Compassion, Winter 2021

Winter 2021 - Compassion | www.tcf.org.uk 10 With March came lockdown. In an extremely fragile state, my days focused entirely on a frantic fight for emotional and psychological survival. I drew upon principles of behavioural activation and mindfulness, keeping busy and physically active to avoid periods of pointless questioning, self-blame and rumination, and occasionally even succeeding. I repeated the mantra “One foot in front of the other” incessantly. Unable to see my other son, grandson or friends and family due to Covid, and incapable of working because of my own mental frailty, I cleaned kitchen cupboards, grew vegetables, repainted the living room. I spent time in the countryside or by the sea, listening to birdsong, the wind in the trees, the waves on the beach. I learned the names of wildflowers, tuned into the feel of my feet in my boots, the ground beneath them.

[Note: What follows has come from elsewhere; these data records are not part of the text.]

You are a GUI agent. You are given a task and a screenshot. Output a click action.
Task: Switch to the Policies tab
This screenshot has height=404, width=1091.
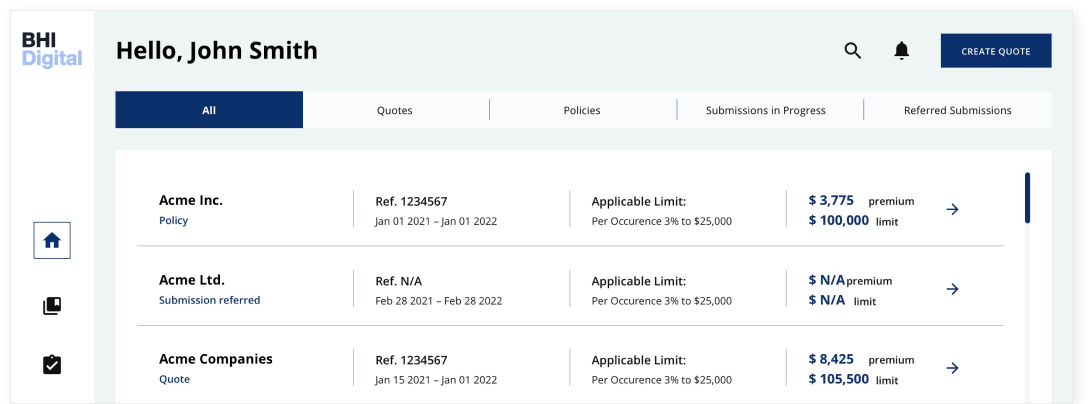(582, 110)
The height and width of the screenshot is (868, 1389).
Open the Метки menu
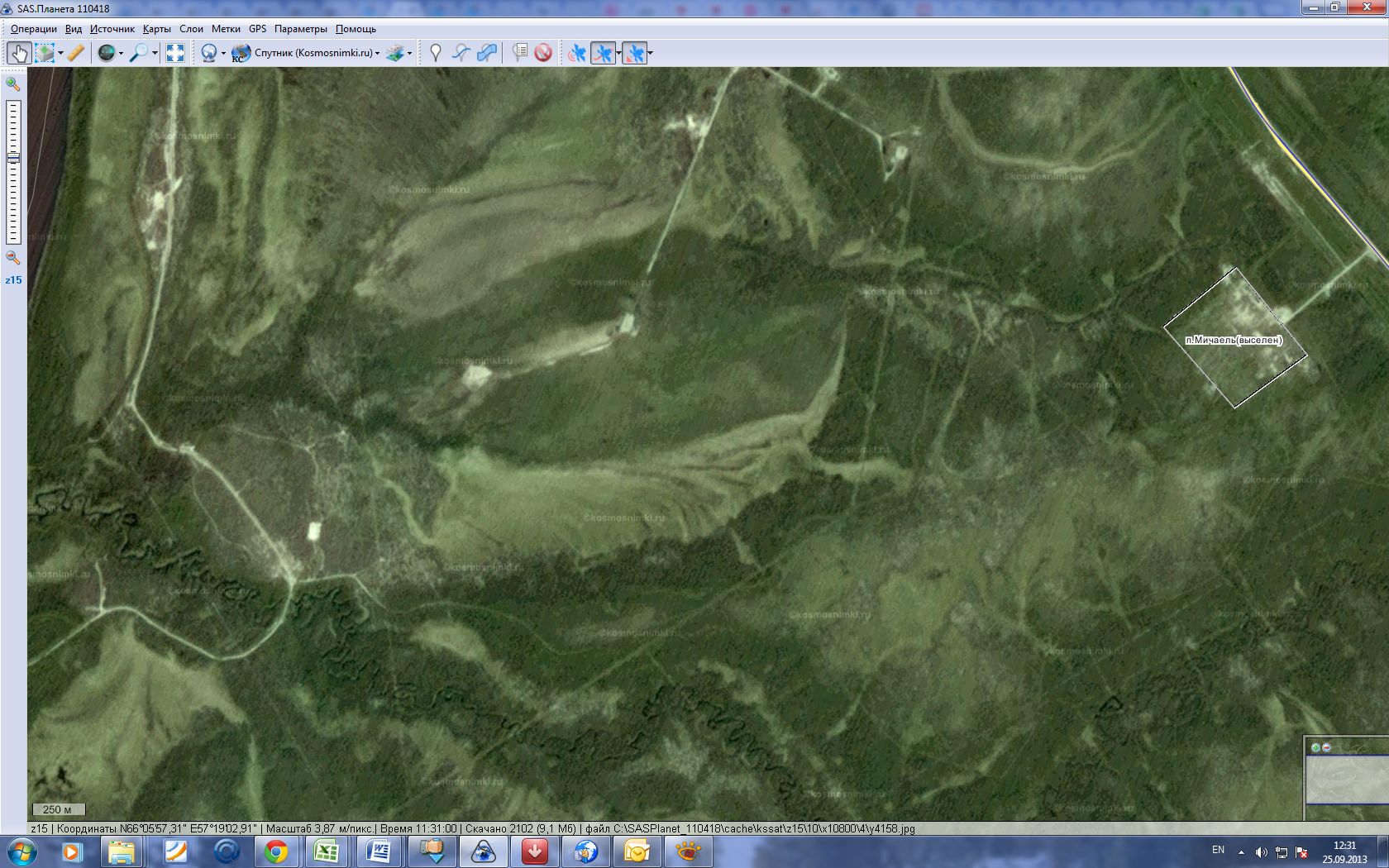click(x=226, y=29)
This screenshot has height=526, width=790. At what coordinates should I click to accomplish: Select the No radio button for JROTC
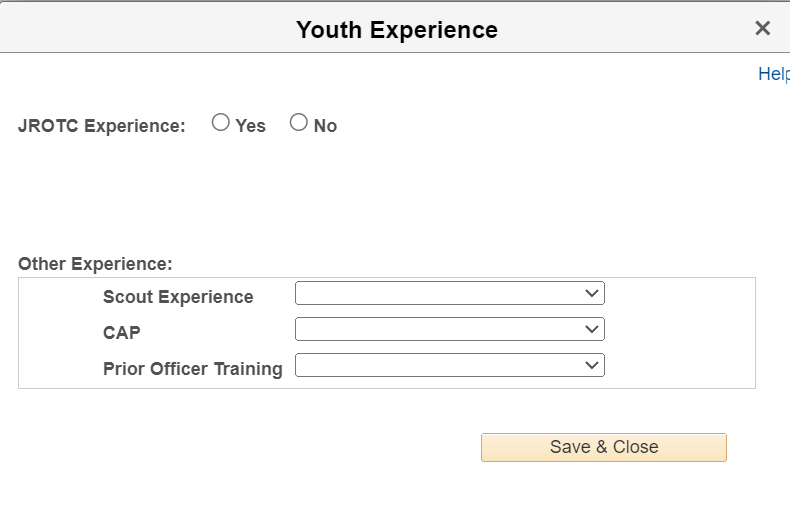click(x=299, y=123)
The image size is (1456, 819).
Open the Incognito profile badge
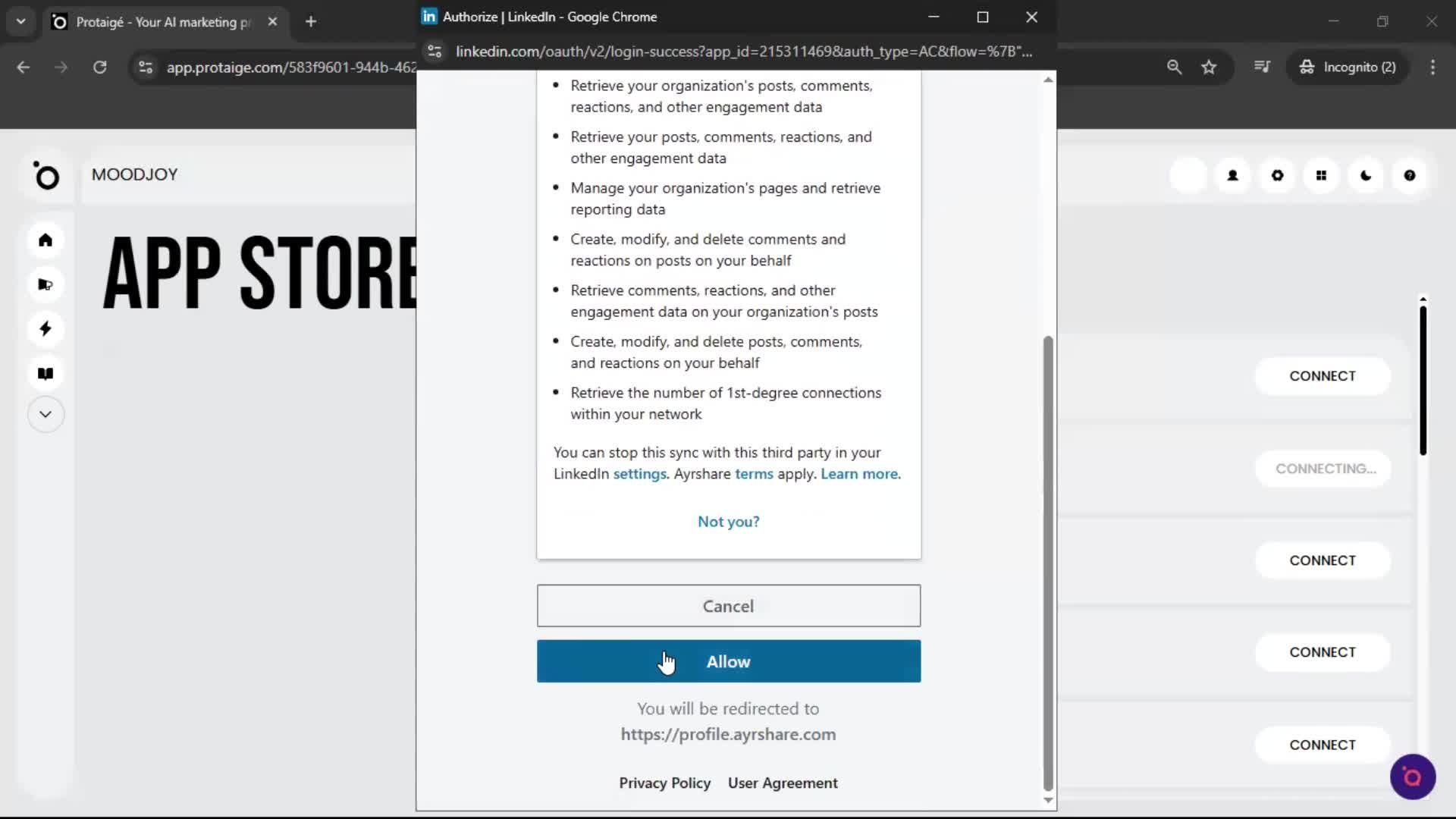click(1349, 67)
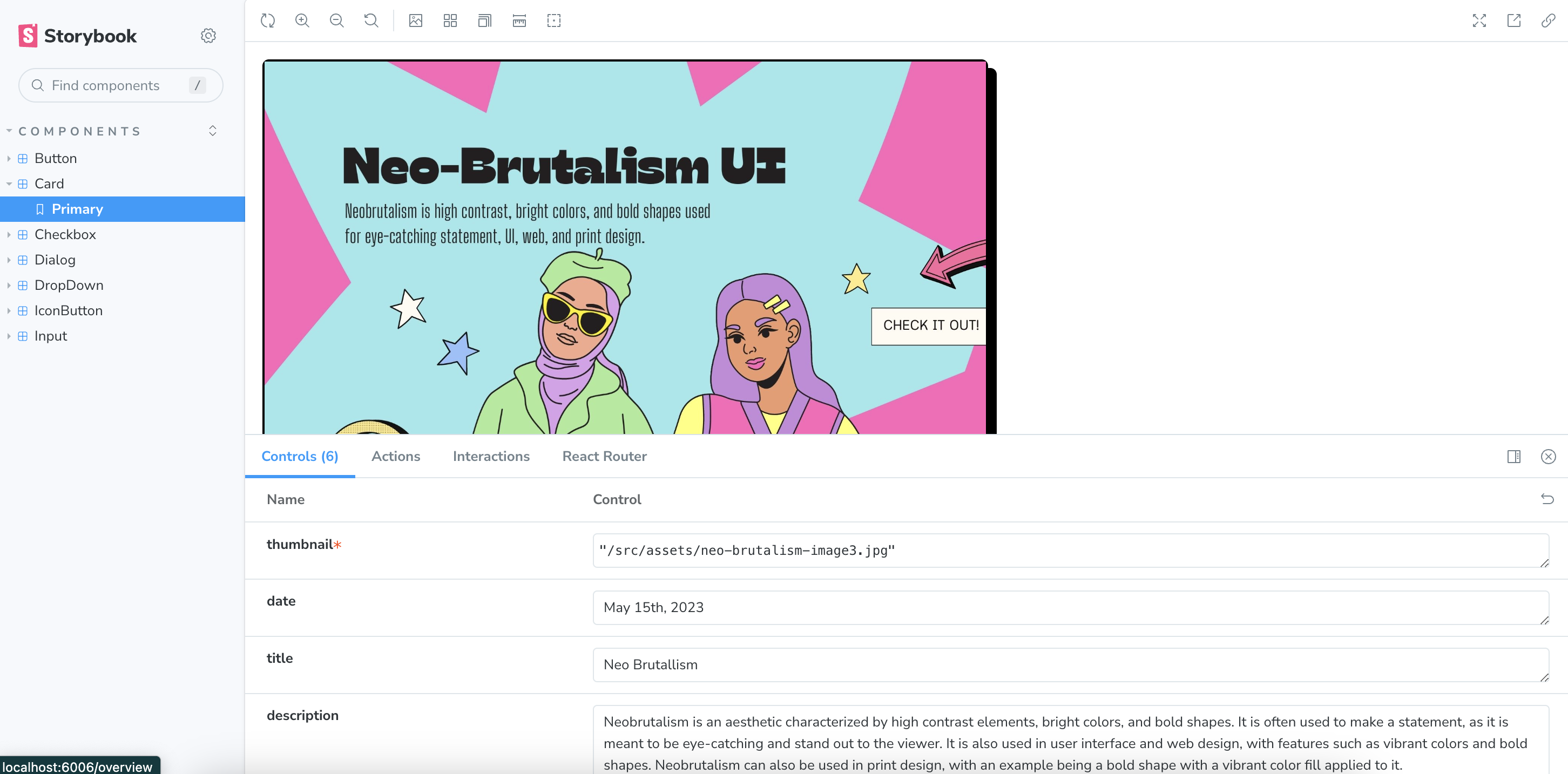Viewport: 1568px width, 774px height.
Task: Copy the canvas link
Action: (1548, 21)
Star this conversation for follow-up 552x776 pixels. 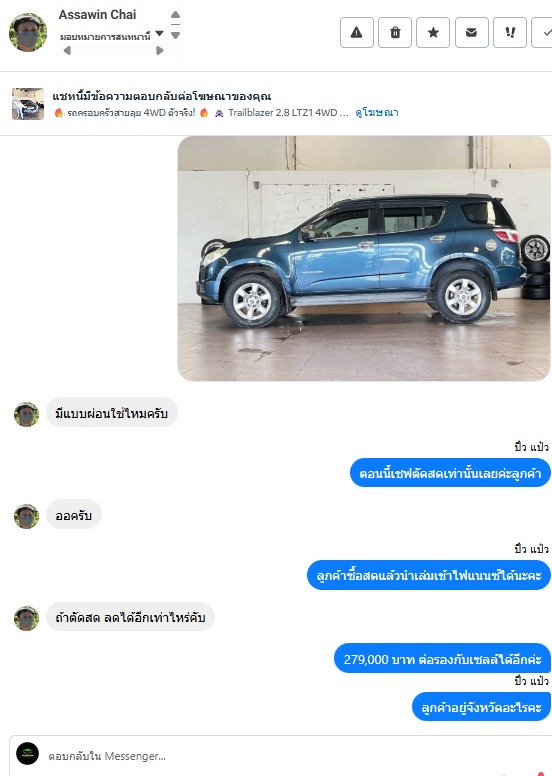[x=433, y=33]
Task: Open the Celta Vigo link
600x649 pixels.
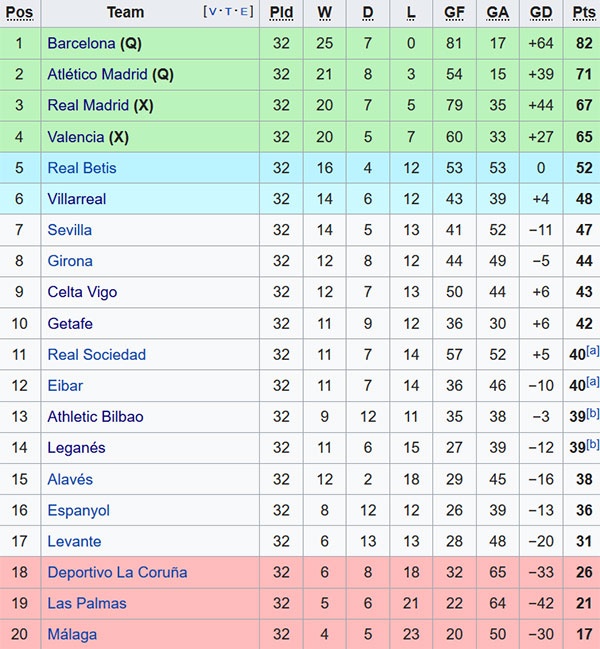Action: point(82,292)
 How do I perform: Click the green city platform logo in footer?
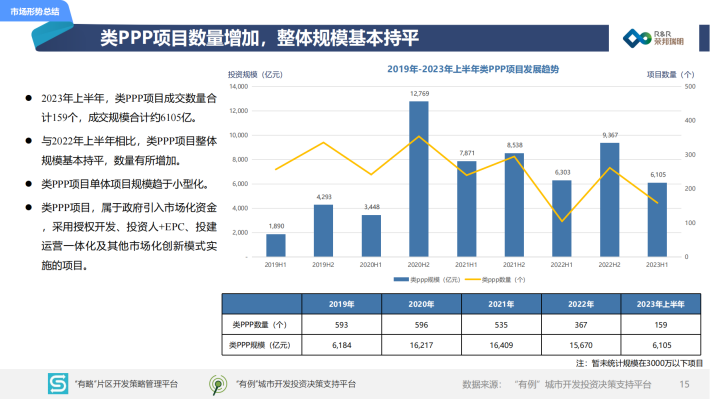pyautogui.click(x=218, y=385)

I did yoga every morning and walked every afternoon, whatever the weather. I filled gaps with jigsaws, Scrabble and Sudoku, read books and watched films. Anything to avoid the pain of now. In addition to grief, I was struggling with trauma, shock, horror. I experienced panic attacks for the first time in my life, generated by internal and external triggers: a memory, an image, a half-formed thought, a glimpse of someone who looked vaguely like Anton. To try to manage the PTSD symptoms I kept a journal. I talked about him and about my feelings with anyone who would listen. I wrote poetry. I exchanged hundreds of messages with friends and family, trying to find words to express the inexpressible, process the impossible, and find some sense of meaning that would enable me to live without my son. In desperation I called helplines and The Samaritans, just to be able to speak the words I needed to say and be heard. I joined groups for bereaved parents and suicide survivors. I read several blogs, numerous websites, and many, many books. Books by those who, like me had lost a child; books by people surviving suicide; books by therapists of all modalities experienced in working with suicide survivors and bereaved parents.